September 20th, 2013, 11:40 AM
Replace column data with info from external file
I have a table which is fairly large in columns and rows. I receive updates for certain columns from time to time. There is a row id that everything is based on.
external file = /User/folder1/folder2/file.csv
This file is comma delimited and has 3 columns
id, LastName, FirstName (sometimes it may have more than that and I would like to choose the column(s) to include in the update/replace)
table = mytable
This table has hundreds of columns and hundreds of thousands of rows
column(s) to update in this example = LastName, FirstName
Is there a way to load or use an external file and replace the column contents (LastName, FirstName) of mytable where the external files id = the mytable id?
September 20th, 2013, 12:11 PM
Insert all that data into a temporary table (normal or TEMPORARY, whatever) and then do a multi-table UPDATE query like
UPDATE original table AS o
JOIN temporary table AS t ON o.id = t.id
SET o.FirstName = t.FirstName, o.LastName = t.LastName
September 20th, 2013, 12:27 PM
requinix - thanks for the reply
So is it your recommendation that loading the file as a temp table and then performing an update using that table is preferable verses using the file externally?
Just asking because the data is so large it takes more than 10 hours to load the file due to its size. It might be quicker to reference the external file and do an update at the same time or is that option not available in mysql?
September 20th, 2013, 01:20 PM
If the file is so large it takes that long to import the data, it's also going to take a long time to process every row individually. An import and update is less work and you can get it started much sooner.
Are you concerned about concurrency problems?
September 20th, 2013, 02:03 PM
No, more interested in finding a way to speed up the process and thought that if I could eliminate downloading a temp file and then doing a replace that might speed things up. FYI: This process occurs to a remote location so everything is accomplished via ssh as well
Originally Posted by requinix
September 20th, 2013, 02:42 PM
Continuing with the assumption that there's nothing else that needs consideration,
(such as amount of time the database spends processing data, or the time it takes to actually perform the changes,)
The first thing to do to cut down on the time is to limit the amount of traffic sent between machines. It'd be nice if you could SSH directly to the database server and do all the work there, but if not
1. Download the file to the remote machine. No room for improvement here.
2. Import the file. The amount of data remains the same regardless of everything, so the only thing you can really do is reduce the overhead costs. Individual INSERT or UPDATE statements for each row could have a lot of overhead, so taking that to its logical conclusion the best option would be to INSERT/UPDATE everything at once (or as close to "at once" as you can). Since you can't UPDATE from a CSV directly to the database, move the data into the database as a separate step.
3. Do the UPDATE. The database server does all the work and there's no traffic exchanged.

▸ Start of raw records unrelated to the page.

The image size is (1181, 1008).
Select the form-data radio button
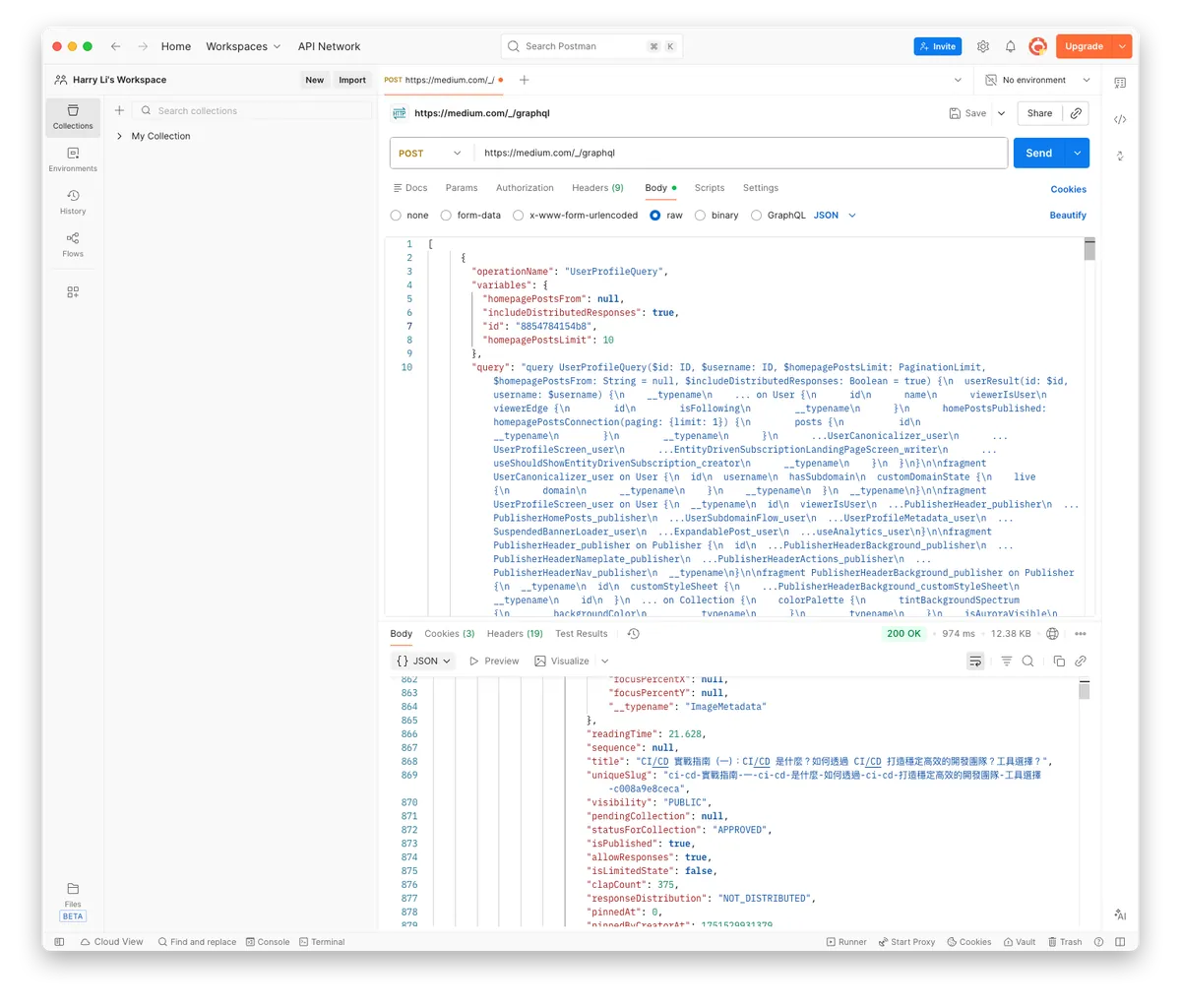[446, 216]
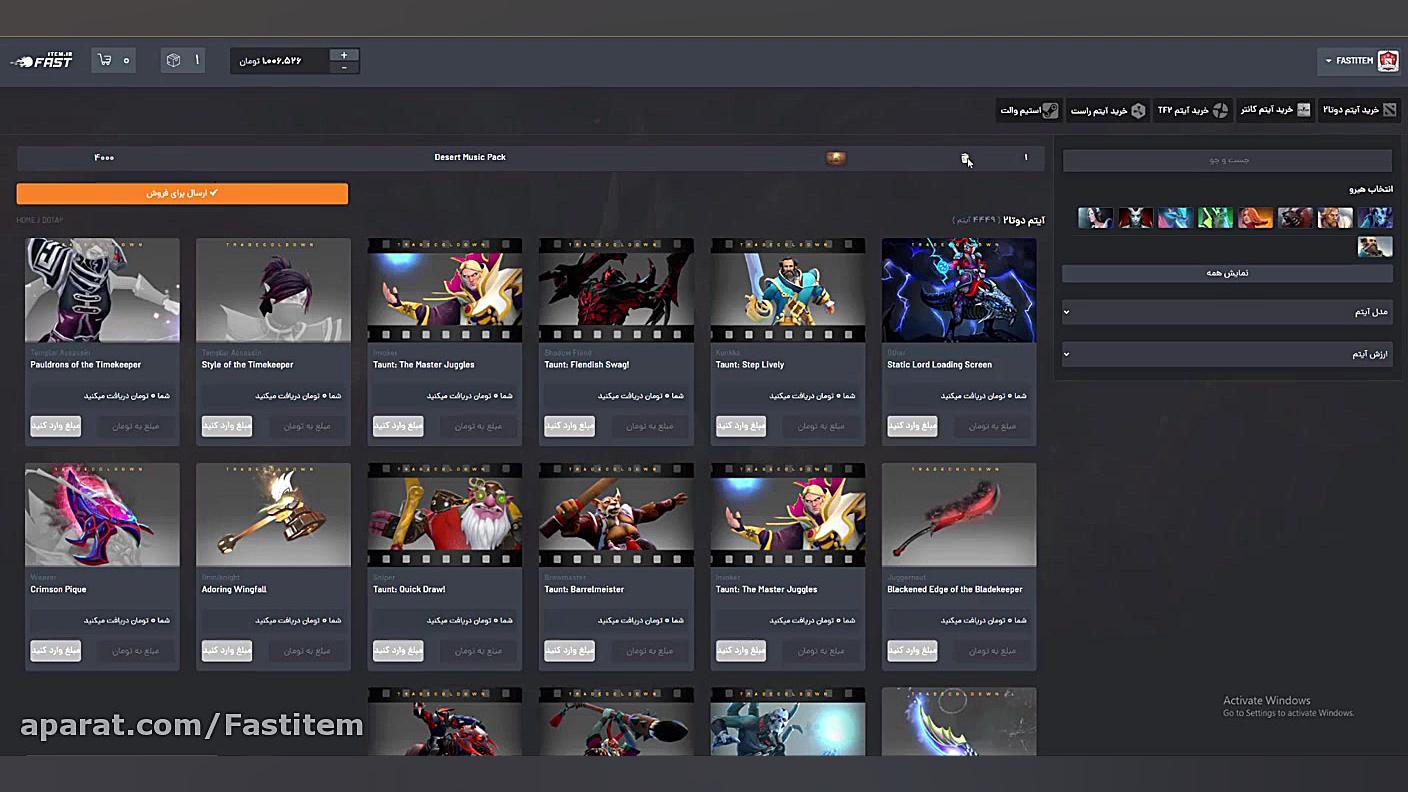The height and width of the screenshot is (792, 1408).
Task: Click the Dota 2 logo icon in the navigation bar
Action: click(1389, 110)
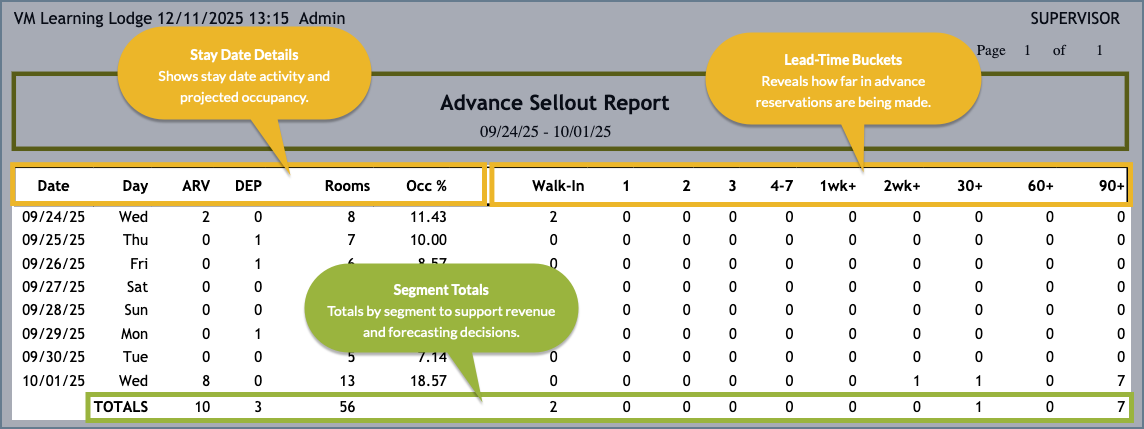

At some point you're going to spend more time trying to find a way to make the process quicker than you would have saved having made it quicker. Cutting down the time from 10 hours to 5 hours is great, but if it takes you a day to figure out how then you haven't gained anything.
 Prepared statements may eliminate most of it.
Last edited by requinix; September 20th, 2013 at 02:45 PM.
September 21st, 2013, 12:34 PM
Loading to the server and then using the file from there shows itself to be a much faster way to do this.
Originally Posted by requinix
Why spend a day to save 5 hours? Thats how you learn. Then this becomes what to do the next time and improves whatever it is you do. Otherwise the wheel would never have been developed and we would not be where we are today doing whatever it is we do.